CEO Susan Lloyd-Hurwitz says it is the confidence that the top 50 ASX-listed property group can and will deliver that has maintained demand from buyers.
Second is the strategy to rotate continually out of older urban assets into future-proof assets that are greener and digitally sophisticated. In the office market Lloyd-Hurwitz describes the old and new assets as a major bifurcation for both capital investment and tenants. And while she admits that some big corporates are deferring decisions, she believes the return to the CBD will come.
Mirvac beat expectations with a $906m net profit in a busy year when floods in Brisbane forced a $216m writedown of its Toombul retail development and it took over the running of AMP’s $7.7bn office fund in July.
Lloyd-Hurwitz says in the housing market the Covid stimulus drove exceptionally high demand in 2021 and 2022 but she expects demand to continue across the spectrum, with high levels of repeat Mirvac customers.
“That gives us confidence to release another 3000 lots in 2023,” she says.
“We launched an apartment building called the Isle and we sold 50 per cent of the building in two weeks. And at established masterplan community Everleigh we sold 23 of the 25 lots on the morning we released them.”
As immigration returns Mirvac is also bullish on the apartment market, with six buildings launched in 2022 and six more planned for 2023.
For customers the critical issue is the certainty of delivering a build on time.
“Or deliver at all … because there are definitely examples now in the market of developers handing back contracts to customers, being unable to complete or even start,” Lloyd-Hurwitz says.
Mirvac’s in-house capability runs across the supply chain, from architects to development managers, property managers, leasing people and engineers, with what the CEO calls a very loyal set of tier-one subcontractors.
“That is a different model than most,” she says. “All other REITs will outsource all of that. It’s a very good time to be your own builder.
“We are in the market all the time, we have a $30bn pipeline and we are getting real time pricing which gives us a more current view of where costs actually are,” she says.
Mirvac is not beholden to the first-home buyer market. Instead it has a high level of right-sizers – people selling the family home and moving into large apartments – who are more resilient in the face of rising interest rates.

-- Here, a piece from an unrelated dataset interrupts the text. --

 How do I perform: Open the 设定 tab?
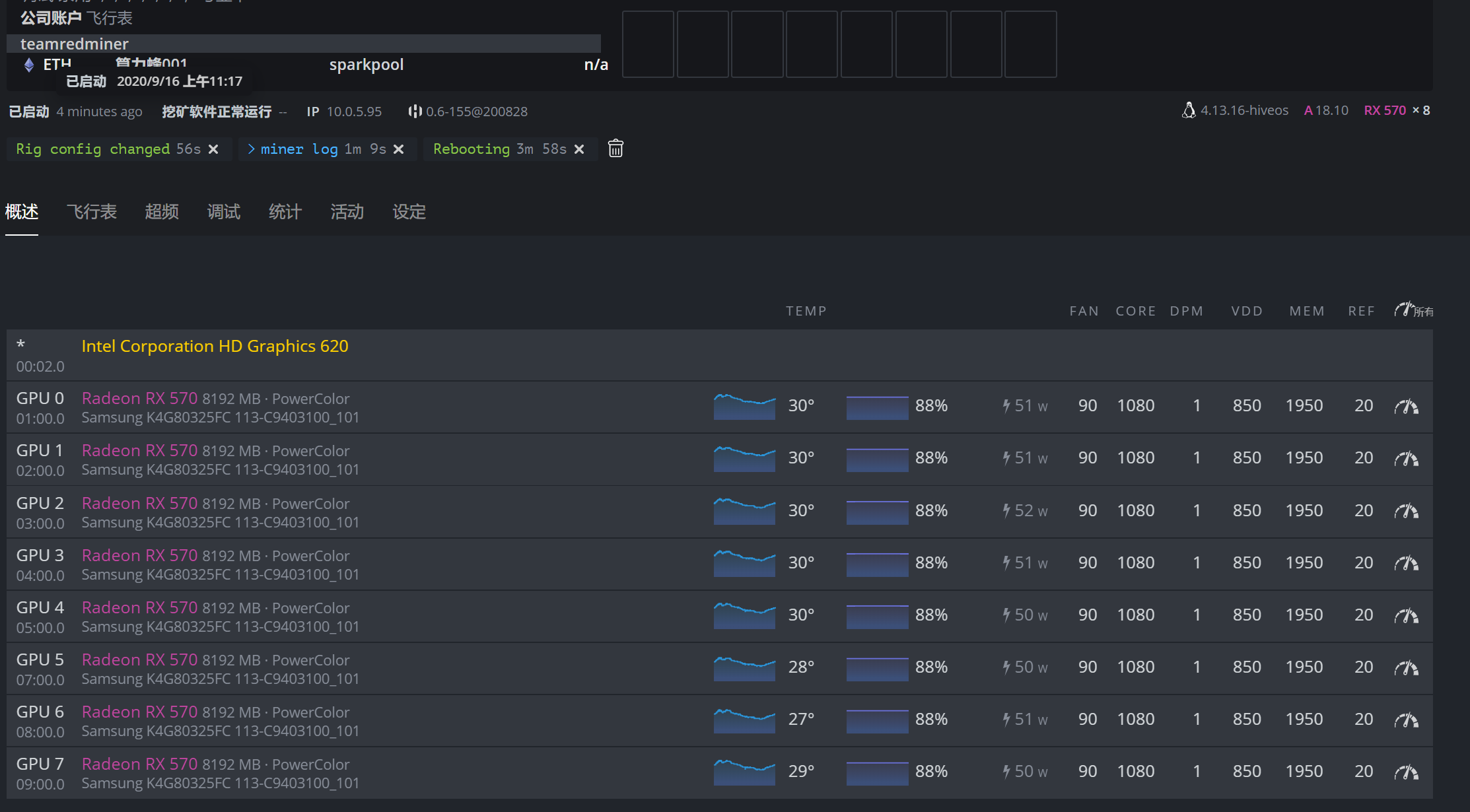pos(409,212)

Lloyd-Hurwitz is also glass-half-full on the office market despite the reluctance of company bosses to pull workers back to the CBD. Mirvac occupancies are down just 10 per cent on pre-Covid levels.

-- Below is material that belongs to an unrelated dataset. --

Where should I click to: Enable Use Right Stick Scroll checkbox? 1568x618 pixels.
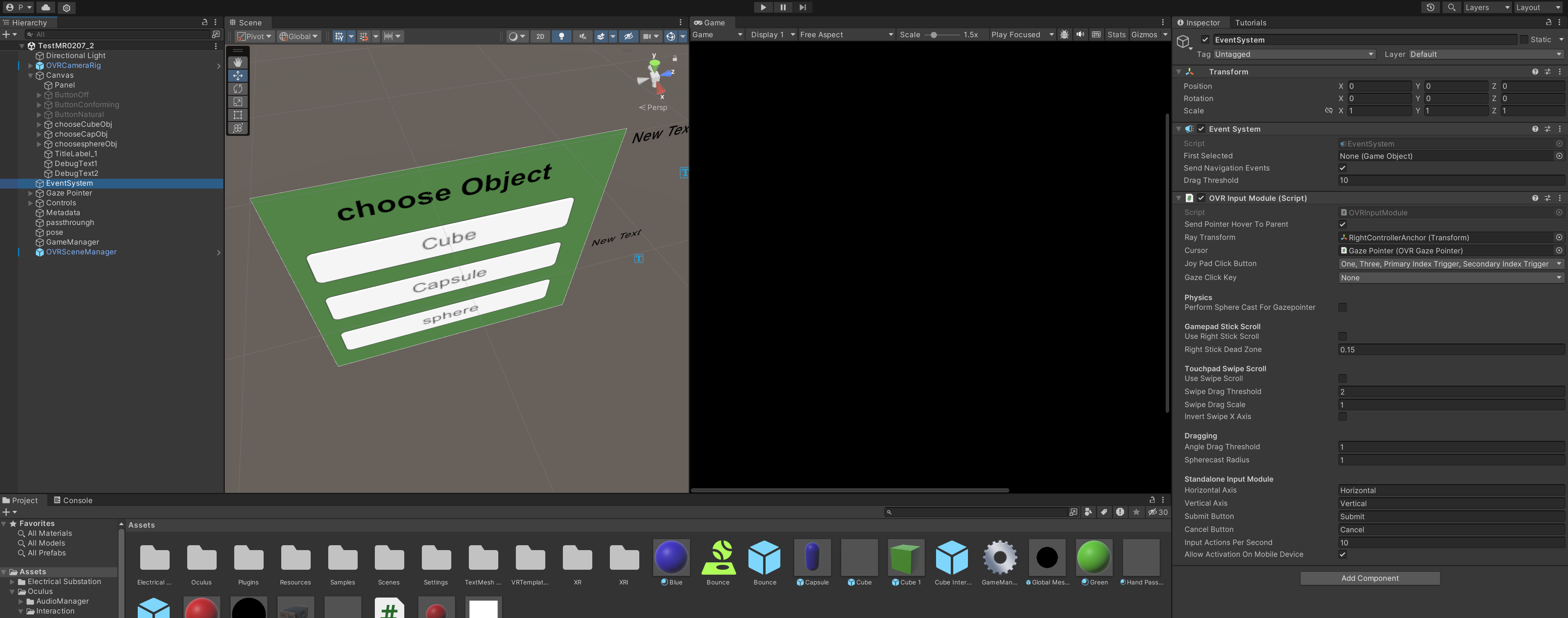pos(1342,337)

She says businesses sitting on the fence will move because of a growing preference for modern low-capex, highly sustainable, technology-rich buildings.
“It will come but there is a still a level of uncertainty in major corporate decision making.

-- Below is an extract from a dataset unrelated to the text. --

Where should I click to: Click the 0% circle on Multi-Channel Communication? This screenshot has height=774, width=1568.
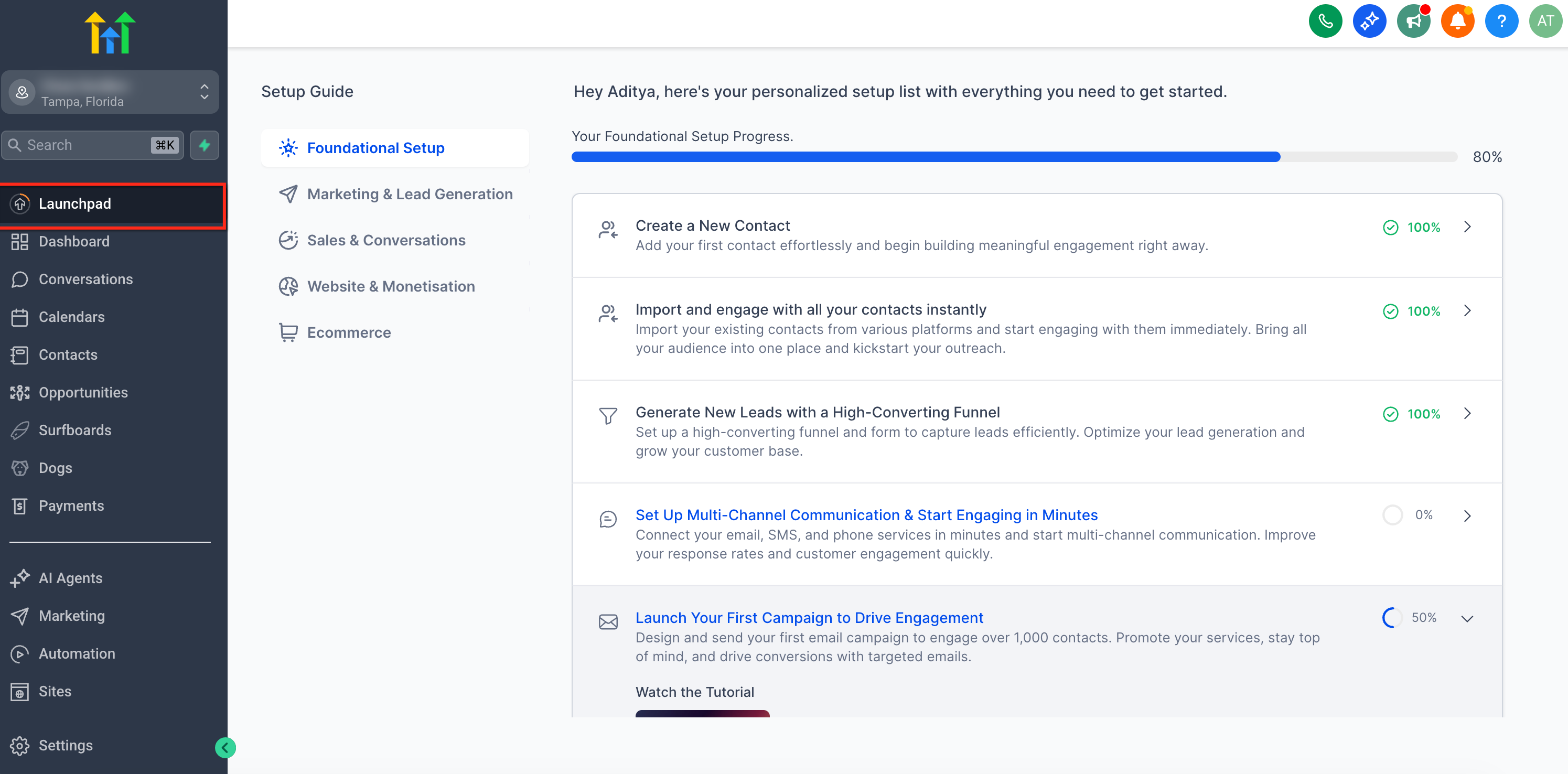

“People are still grappling with ‘what does the office need to do for them?’ from a strategic point of view,” she says.
Mirvac’s own risk management on rising rates suggests that management does not see sustained high inflation.
Over the next year Lloyd-Hurwitz says the team is planning for Mirvac’s average interest rate to go up from 3.4 to 4.6 per cent.
The business is 55 per cent hedged. She argues it would not be prudent to put on more hedging because the hedge price is currently above where the company thinks the interest rates will be and the exercise would destroy value. “We have we think some buffer in our interest rate book. We have a spread maturity profile and it’s a very conservatively managed book,” she says.
On the ESG front Sue Lloyd-Hurwitz has kicked two goals in the last year that will sit well with investors. On emissions Mirvac is the first major Australian property group to be net positive for scope 1 and 2, achieved nine years ahead of target. And in March Mirvac was ranked No.1 in the world for gender equality by Equileap, in a field of almost 4,000 publicly listed companies valued at over $US2bn.
Lloyd-Hurwitz jets off to see international investors for the first time in two and a half years later this week, pitching the strength of the result in challenging markets and how she is planning for the next wave of growth. She offers up three growth opportunities: industrial logistics, buoyed by a continued mismatch of supply and demand; build-to-rent, buoyed by low vacancy and immigration; and mixed use, with the growing need to use urban land more efficiently.